In traditional accounting, we measure profit against the benchmark of holding money—considered “zero risk.” But this approach has a fundamental flaw: it ignores the reality of purchasing power and opportunity cost. We call this measure a “unit of account”.
The unit of account we choose should reflect our true financial goals. For many, that goal is increased purchasing power, not simply more fiat currency. This is why I adopted gold for my personal accounting before Bitcoin existed—it better represented real purchasing power. I can’t plan future when I don’t know what the price increase will be in the future.
Bitcoin introduces a paradigm shift in how we think about accounting. Consider these scenarios:
- Making 10% annually in fiat while Bitcoin appreciates more rapidly
- Earning 3% in Bitcoin terms
Using fiat for accounting obscures your actual purchasing power and completely masks the opportunity cost of not holding Bitcoin. CPI adjustments fail to capture this reality too, because it is just an average price increase among average people (an “archetypal normie”), it does not reflect what we demand.
For a growing number of individuals and businesses, Bitcoin has already become the de facto unit of account. This transition isn’t without challenges, however. Generating Bitcoin-denominated returns through entrepreneurial activity is exceptionally difficult. The benchmark is demanding.

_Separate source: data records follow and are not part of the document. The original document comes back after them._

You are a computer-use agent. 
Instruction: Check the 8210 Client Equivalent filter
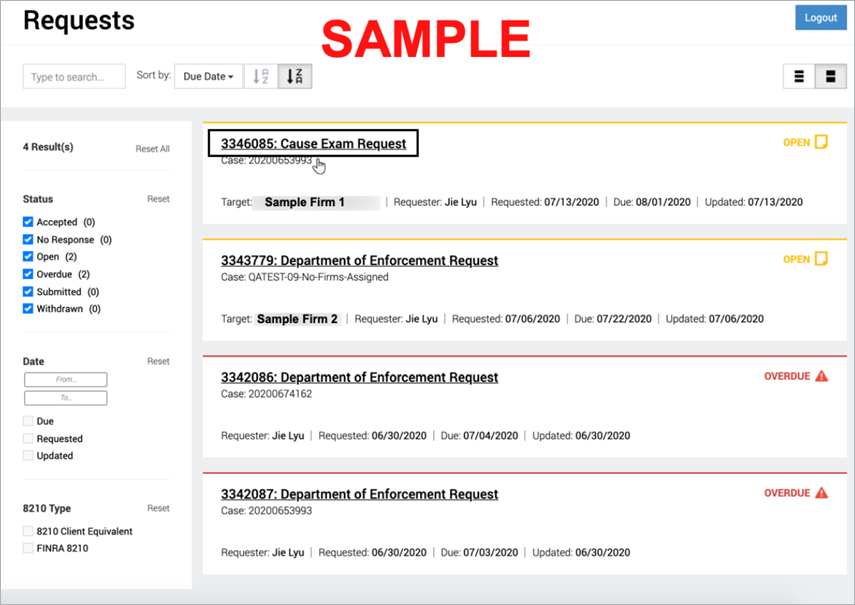28,531
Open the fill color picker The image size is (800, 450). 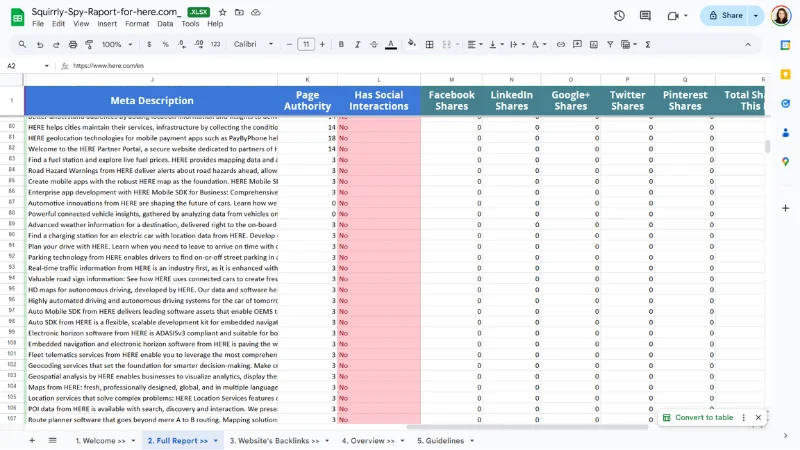tap(412, 44)
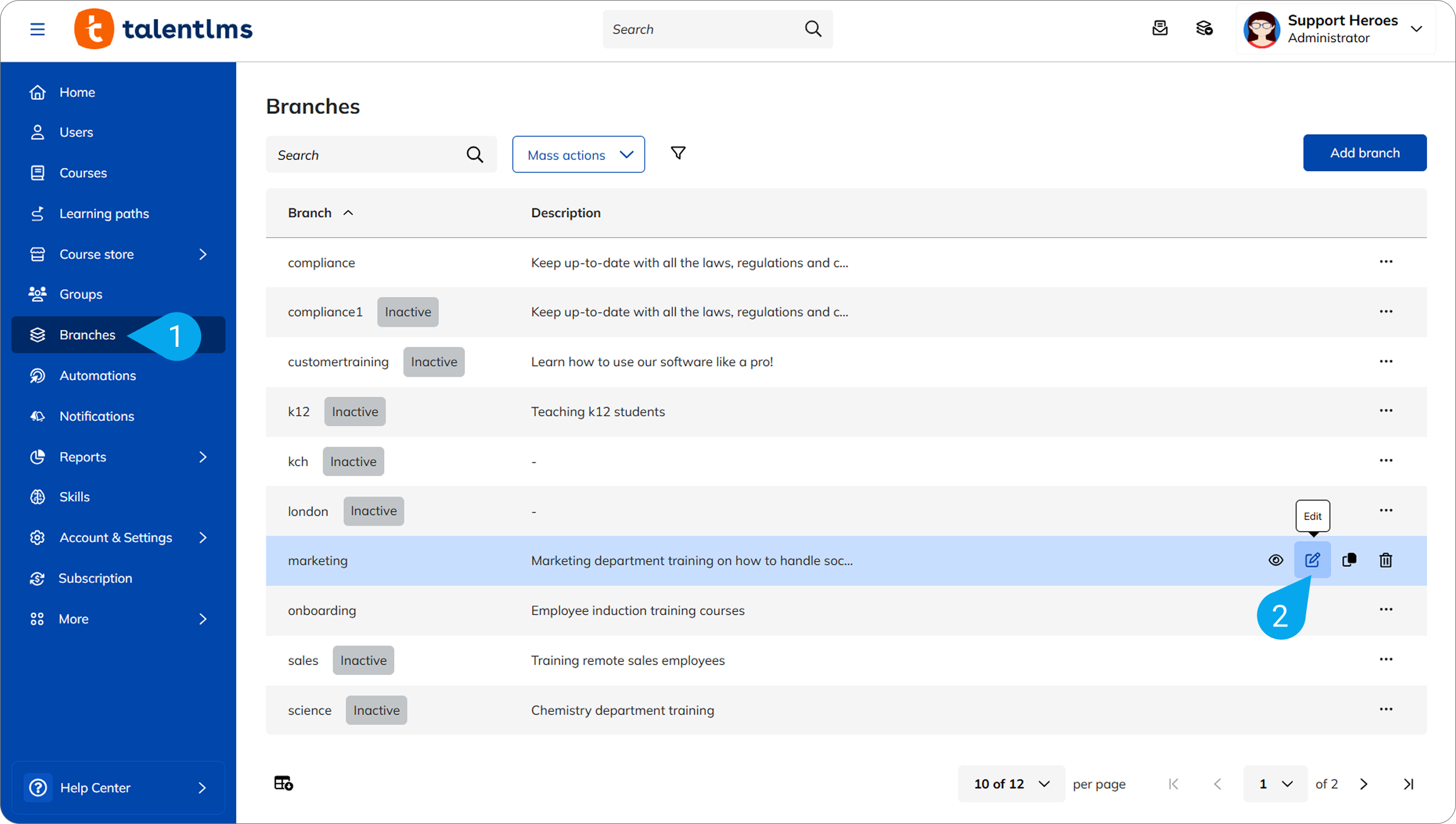Delete marketing branch using trash icon
Screen dimensions: 1456x824
[x=1386, y=560]
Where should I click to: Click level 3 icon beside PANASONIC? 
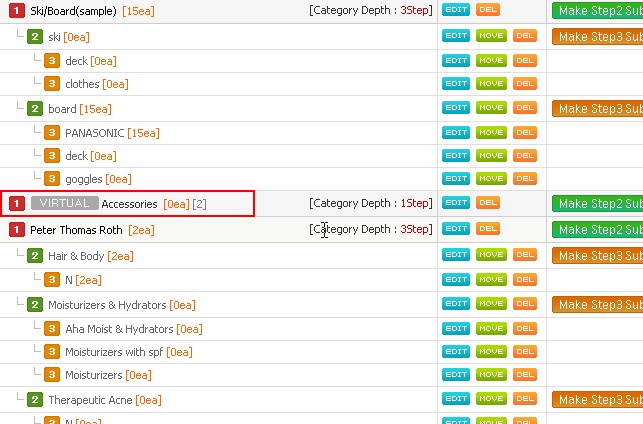tap(52, 133)

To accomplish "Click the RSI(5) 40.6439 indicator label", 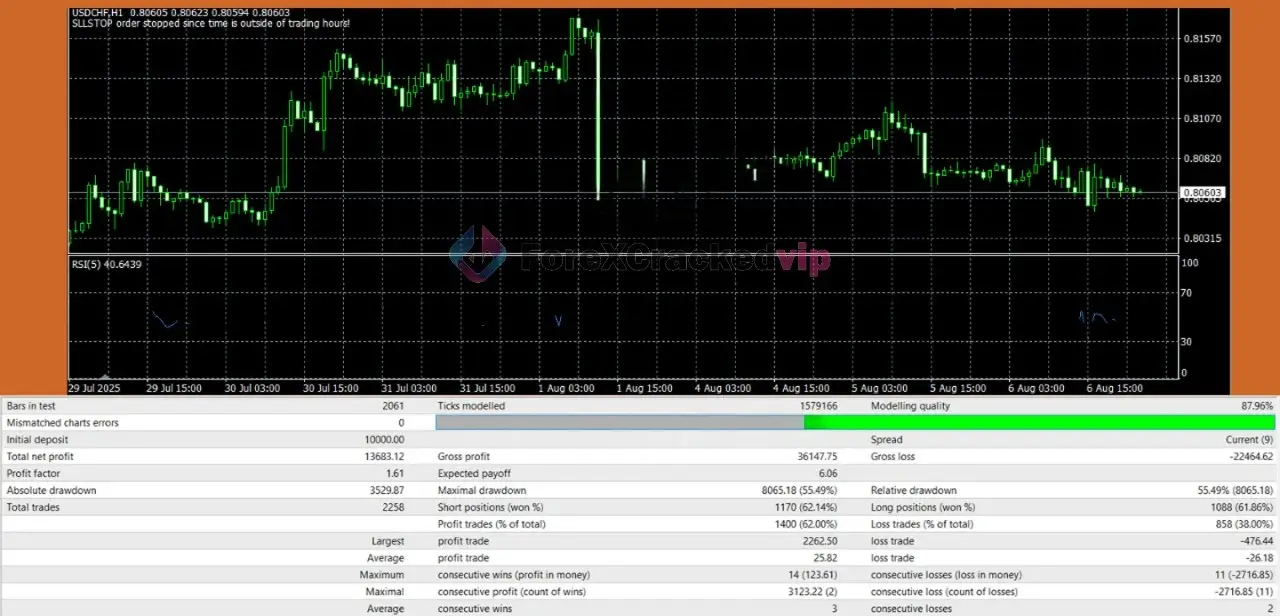I will pos(106,264).
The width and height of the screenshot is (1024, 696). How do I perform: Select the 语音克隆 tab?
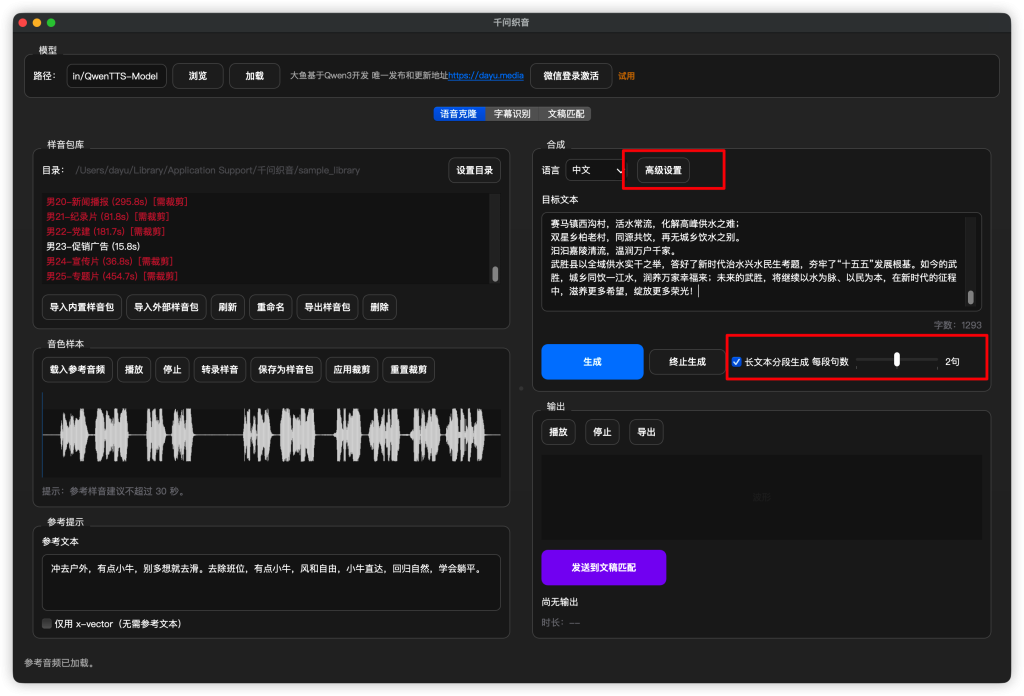(458, 114)
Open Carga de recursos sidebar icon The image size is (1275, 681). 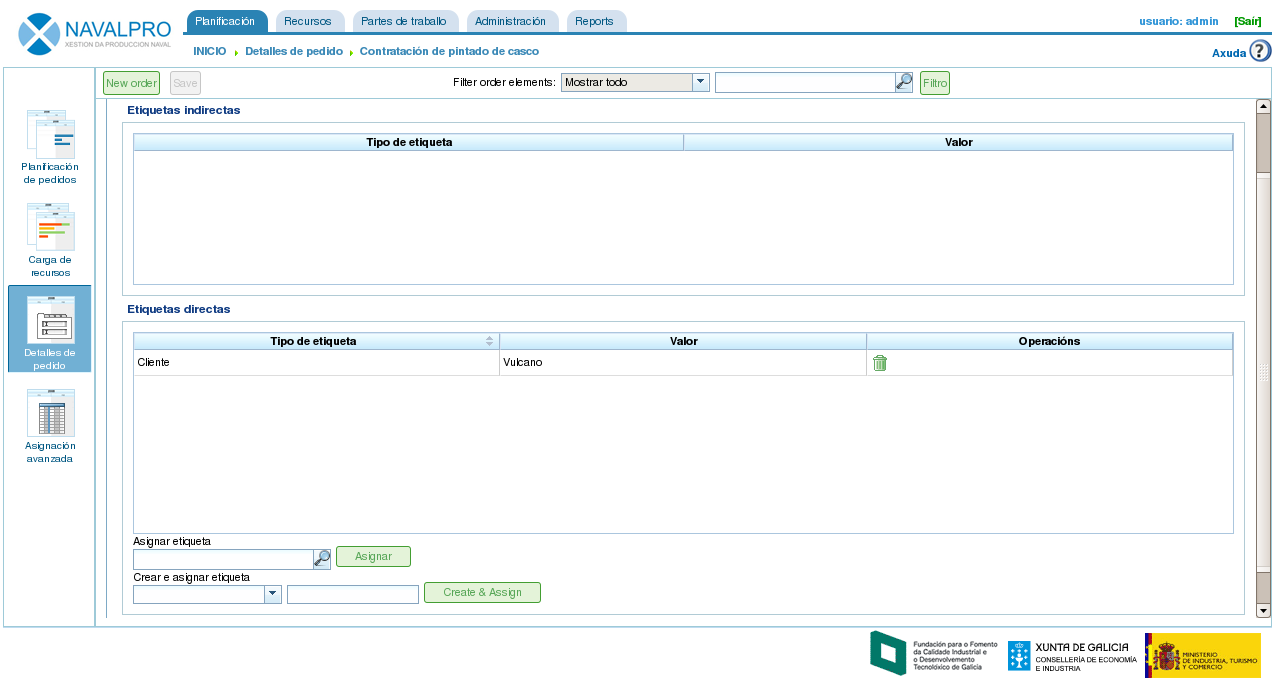tap(50, 228)
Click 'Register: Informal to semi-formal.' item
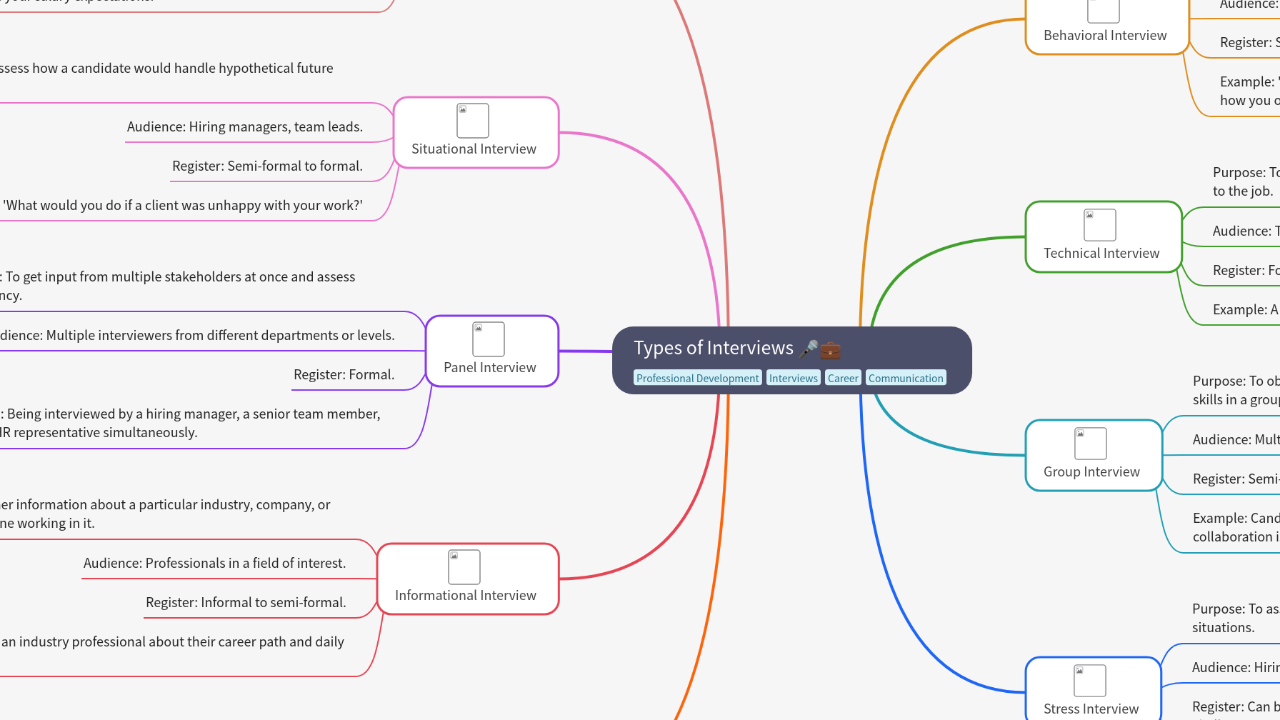The width and height of the screenshot is (1280, 720). coord(246,602)
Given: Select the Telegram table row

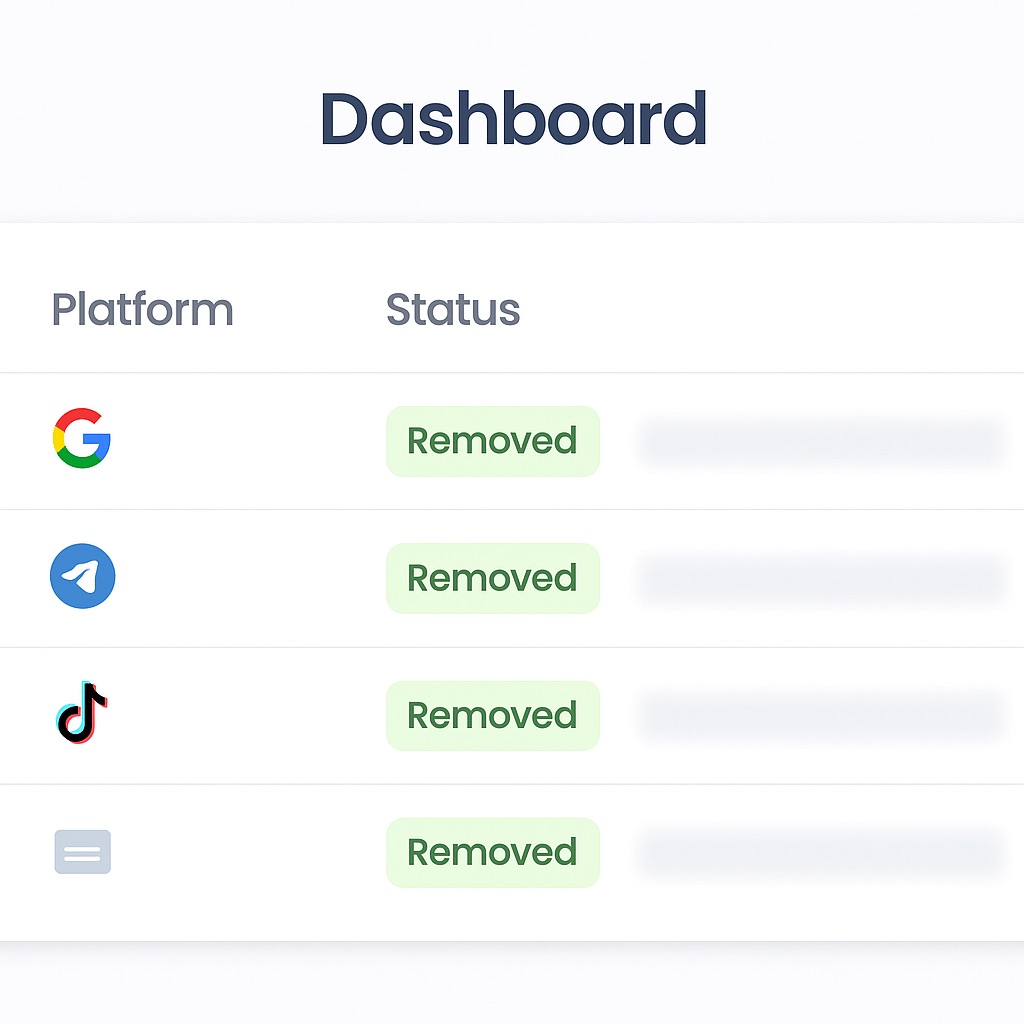Looking at the screenshot, I should 250,578.
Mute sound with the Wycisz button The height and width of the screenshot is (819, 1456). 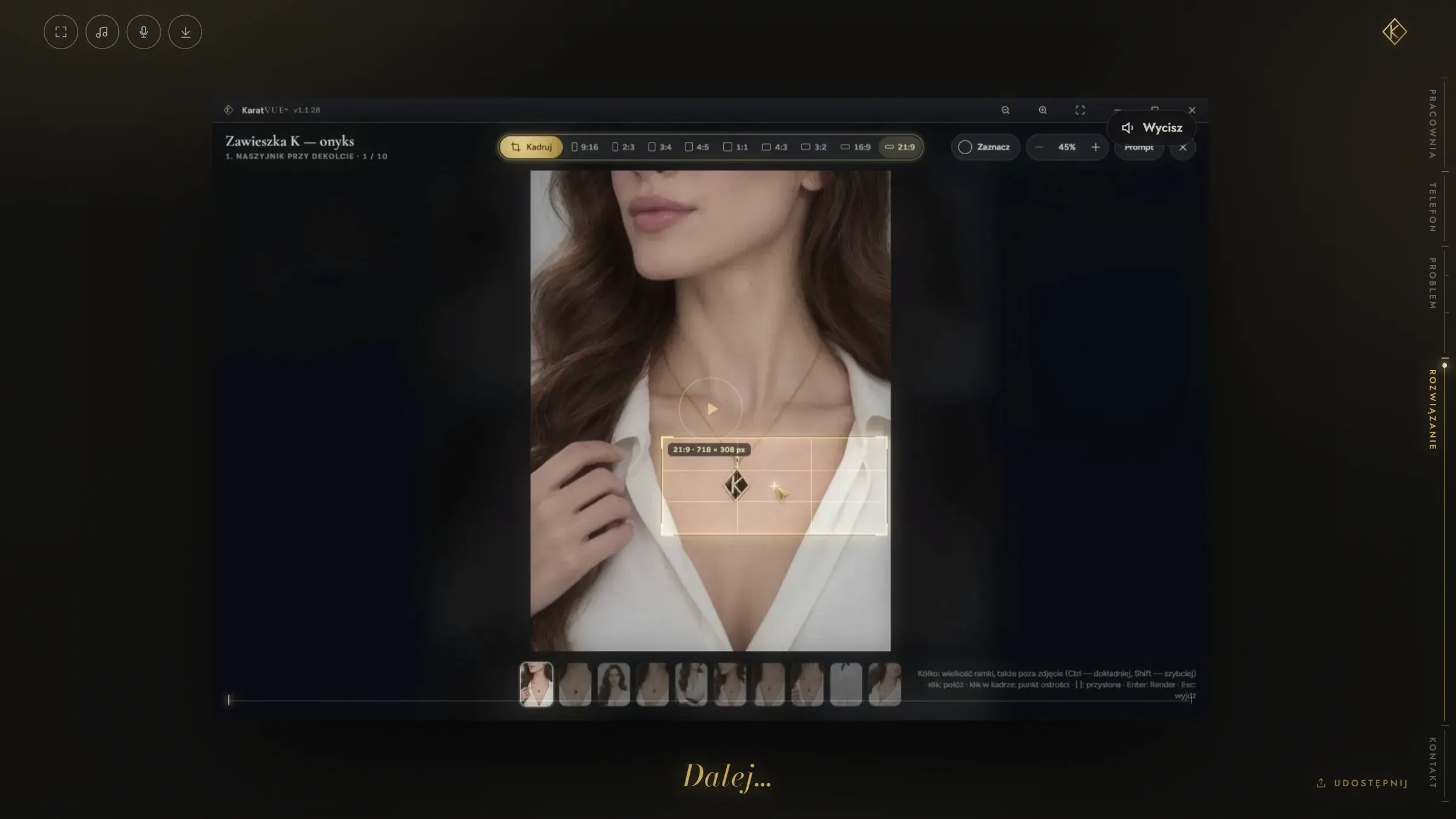(1151, 128)
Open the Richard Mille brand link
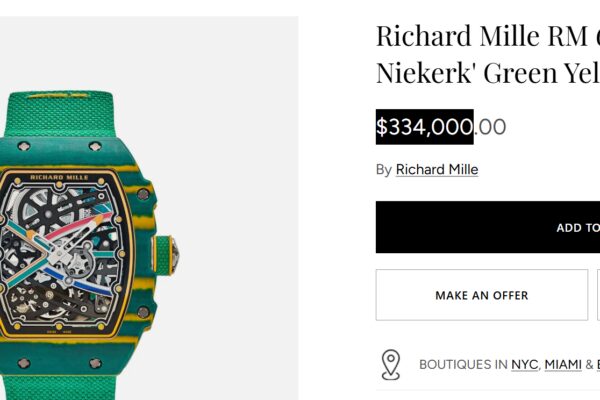This screenshot has width=600, height=400. coord(437,169)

I am not saying Bitcoin as a unit of account will represent stable purchasing power – there is no such thing as stable representation of purchasing power, because prices change all the time, that’s what they are for. I am saying that if you are choosing between investing into Bitcoin and doing something else, you need a measure how well you are doing that something else vs. if you just bought Bitcoin.
Example: You have a VC fund that promises returns. You need to convince investors to invest in your VC fund and not in Bitcoin (because that’s the sanest investment, especially in tech). The way to do it is to do accounting in Bitcoin and show that you will do better than if they just bought Bitcoin.
For many, this reality after switching to Bitcoin as a unit of account translates to:
- Preserving societal resources (“hodling”)
- Prioritizing free time
- Focusing on activities that convert time into money rather than requiring capital
- Strategically shorting fiat using Bitcoin as a collateral to invest elsewhere and convert any profits to Bitcoin (or repaying the loans)
Any entrepreneur not considering Bitcoin in their financial calculations is missing crucial context. This doesn’t mean everyone should switch the accounting methods immediately, but it does require that people (and especially entrepreneurs) are aware of the tradeoffs involved. And again, the tradeoffs are brutal.
For many entrepreneurs, this will be a cold shower. Am I really giving society more through my entrepreneurial activity than if I simply did nothing and just didn’t waste society’s resources and HODLed?